» **TEXT EXTRACT**:
►

Manunggal Air Services was an airline based in Jakarta, Indonesia. It operated charter passenger and cargo services within Indonesia and neighbouring regions. Its main base was Halim Perdanakusuma Airport, Jakarta.

History

The airline was established and started operations in 1997.

In March 2007 the Indonesian transport ministry, under huge political pressure to improve air safety in Indonesia, warned it would close seven airlines unless they improved training and maintenance within the following three months. The ministry developed a formula for ranking the airlines in three bands. Those in the third (least safe) band are: Adam Air, Batavia Air, Jatayu Airlines, Kartika Airlines, Manunggal Air Services, Transwisata Prima Aviation and Tri-MG Intra Asia Airlines.

◄

» **WRITTEN EXERCISE 1**: Please reproduce the passage of the Manunggal Air Services article starting at "The airline was" and ending at "Intra Asia Airlines.".
» **WRITTEN EXERCISE 2**: Which airlines does the Manunggal Air Services article place in the third (least safe) band?
» **WRITTEN EXERCISE 3**: Carry on the Manunggal Air Services article from its final sentence.

» **AVAILABLE DATA**:
►

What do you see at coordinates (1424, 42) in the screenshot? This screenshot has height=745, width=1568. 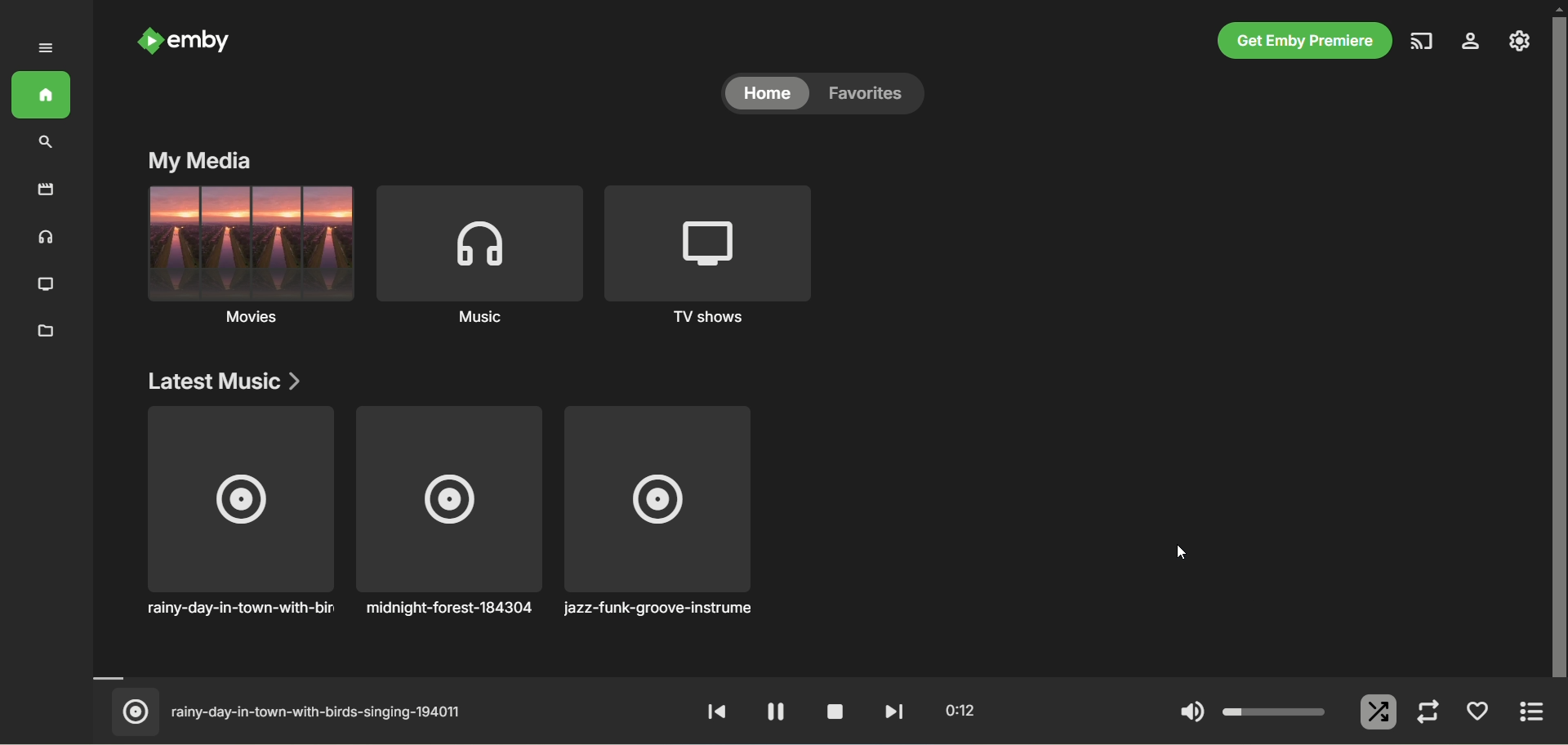 I see `play on another device` at bounding box center [1424, 42].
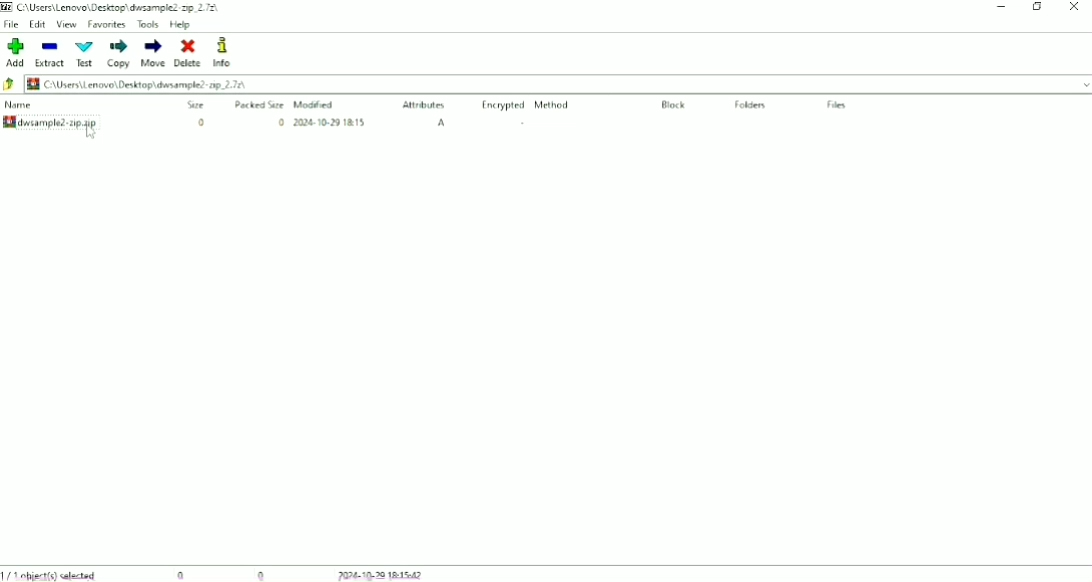  Describe the element at coordinates (674, 105) in the screenshot. I see `Block` at that location.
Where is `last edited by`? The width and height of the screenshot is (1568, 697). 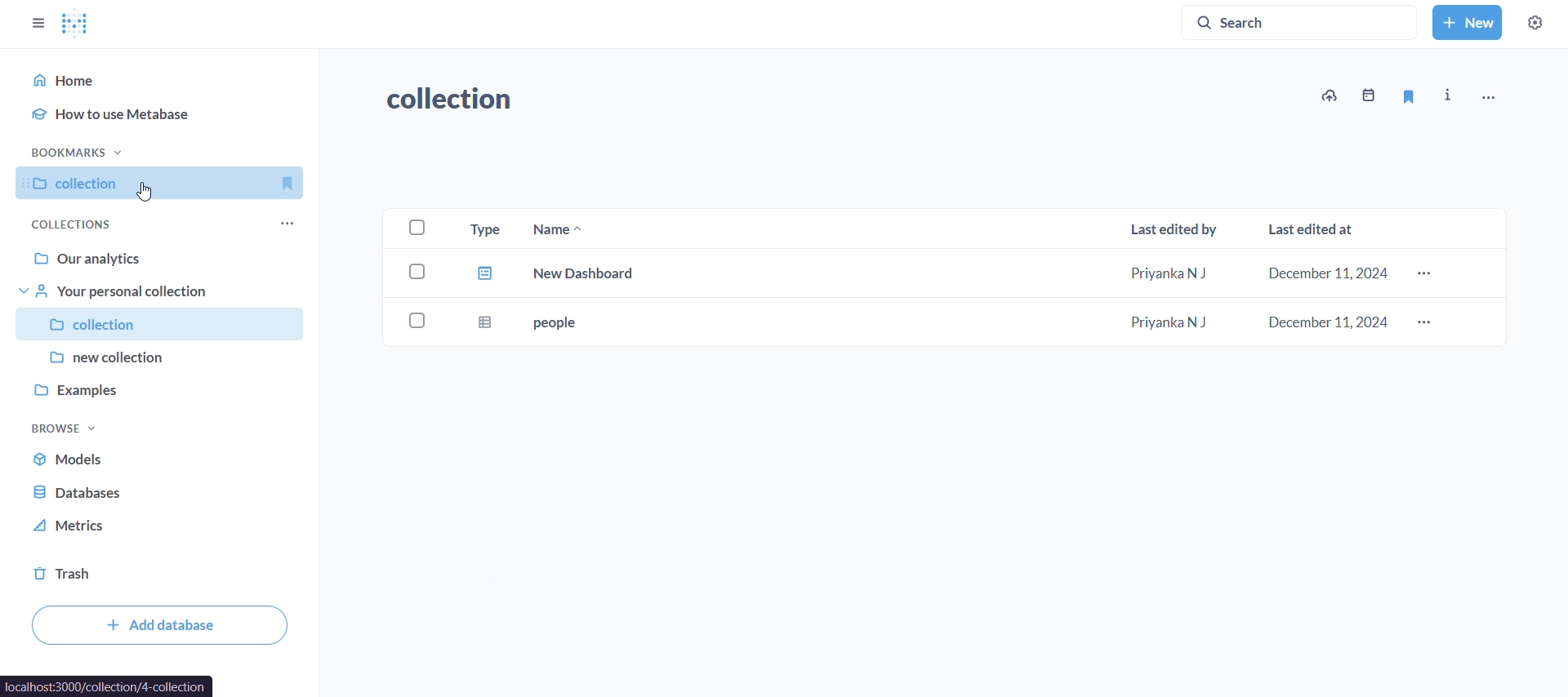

◄

» **EXERCISE RESPONSE 1**:
The airline was established and started operations in 1997.

In March 2007 the Indonesian transport ministry, under huge political pressure to improve air safety in Indonesia, warned it would close seven airlines unless they improved training and maintenance within the following three months. The ministry developed a formula for ranking the airlines in three bands. Those in the third (least safe) band are: Adam Air, Batavia Air, Jatayu Airlines, Kartika Airlines, Manunggal Air Services, Transwisata Prima Aviation and Tri-MG Intra Asia Airlines.

» **EXERCISE RESPONSE 2**:
Adam Air
Batavia Air
Jatayu Airlines
Kartika Airlines
Manunggal Air Services
Transwisata Prima Aviation
Tri-MG Intra Asia Airlines

» **EXERCISE RESPONSE 3**:
Destinations 

Before its closing, the airline offered the following destinations:

Halim Perdanakusuma International Airport-Jakarta hub
Ketapang Airport-Ketapang
Supadio Airport-Pontianak
Wamena Airport-Wamena
Mopah Airport-Merauke

Fleet 
The Manunggal Air Service fleet consisted of the following aircraft (as of August 2016):

The airline previously operated the following aircraft (as of June 2012):
 1 British Aerospace 146-100
 2 Transall C-160 (PK-VTP and PK-VTQ)
 Antonov An-26B
 Fokker F28 Fellowship

Incidents and accidents 
 On 11 June 1999, 5 minutes after take off the ATC lost contact with a Kamov helicopter. Two hours later the helicopter was reported missing and ATC started searching. The helicopter was found crashed inland of Irian Jaya. One person was killed and five people were injured.
 On 15 June 2001 a Transall C-160NG (registered PK-VTP) was heavily damaged after landing at Jayapura-Sentani Airport 
 On 6 March 2008 their other Transall C-160NG (registered PK-VTQ) was destroyed on landing. All the plane's occupants survived.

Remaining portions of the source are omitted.